Task:
Write out everything in the piece on Canada's Jewish left below, from "Tears fill my" down to "is outwardly pro-Palestine.", word for word.

Document text:
“Justice thou shalt pursue”: Canada’s Jewish left commits to anti-Zionism
In the months following 7 October, the Canadian Jewish left’s largest organisation declared itself anti-Zionist. One member of Independent Jewish Voices Canada explains why.
Tears fill my eyes as we hold our shabbat for ceasefire at the University of Toronto’s student encampment. A massive group of community members, students, faculty, and staff sing together inside the fence as police and campus security surveil us. When I was a student during the 2014 attack on Gaza, I never imagined such a sight would be possible on a university campus. Over 200 days into the bombing, the world’s resolve to stop this genocide has only grown stronger.
Despite condemnations of Palestine solidarity rallies by the media and politicians, Canadians have flooded the streets in record numbers as Israel’s genocidal actions and ethnic cleansing have progressed since October. Nearly 500 actions have taken place in Toronto alone. These actions have included large numbers of Jewish members, a particularly notable fact in Canada, where not a single synagogue is outwardly pro-Palestine.

Data:
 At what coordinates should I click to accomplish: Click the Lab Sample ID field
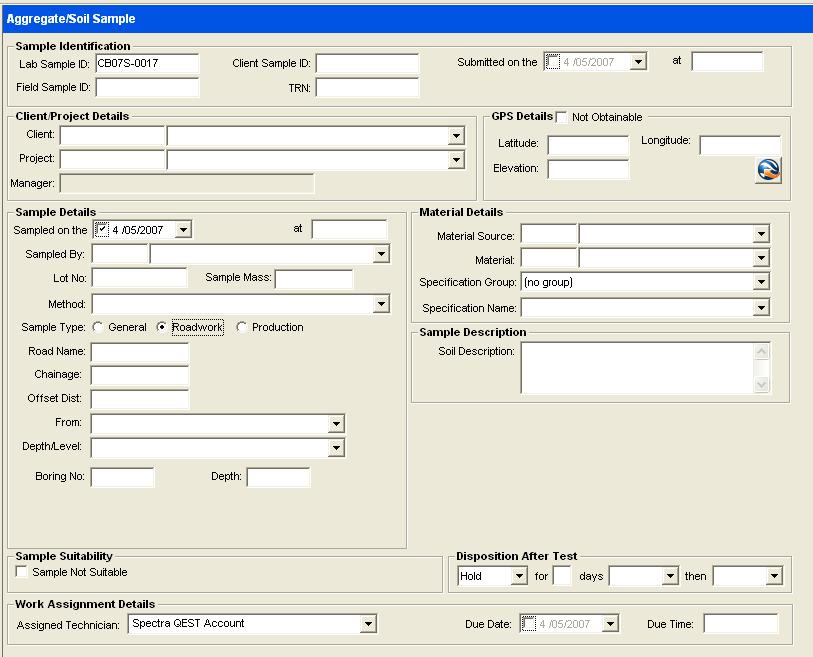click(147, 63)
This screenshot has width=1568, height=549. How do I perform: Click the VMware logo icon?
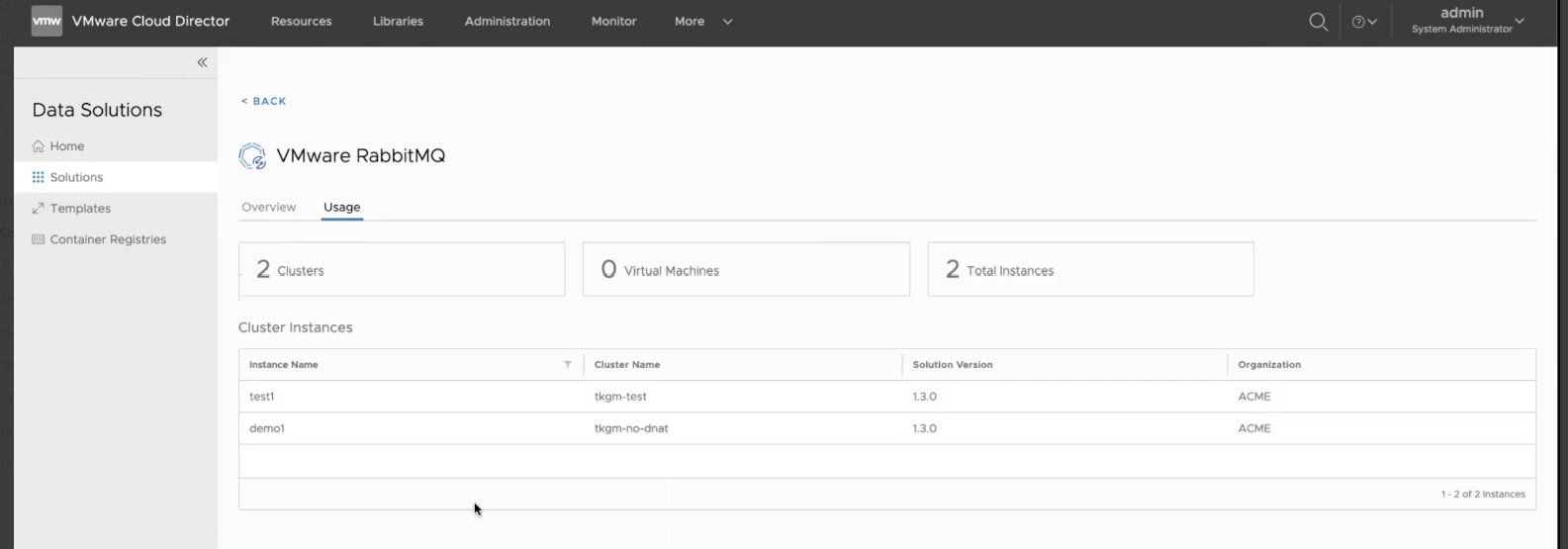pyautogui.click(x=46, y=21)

Worked solution:
Tears fill my eyes as we hold our shabbat for ceasefire at the University of Toronto’s student encampment. A massive group of community members, students, faculty, and staff sing together inside the fence as police and campus security surveil us. When I was a student during the 2014 attack on Gaza, I never imagined such a sight would be possible on a university campus. Over 200 days into the bombing, the world’s resolve to stop this genocide has only grown stronger.
Despite condemnations of Palestine solidarity rallies by the media and politicians, Canadians have flooded the streets in record numbers as Israel’s genocidal actions and ethnic cleansing have progressed since October. Nearly 500 actions have taken place in Toronto alone. These actions have included large numbers of Jewish members, a particularly notable fact in Canada, where not a single synagogue is outwardly pro-Palestine.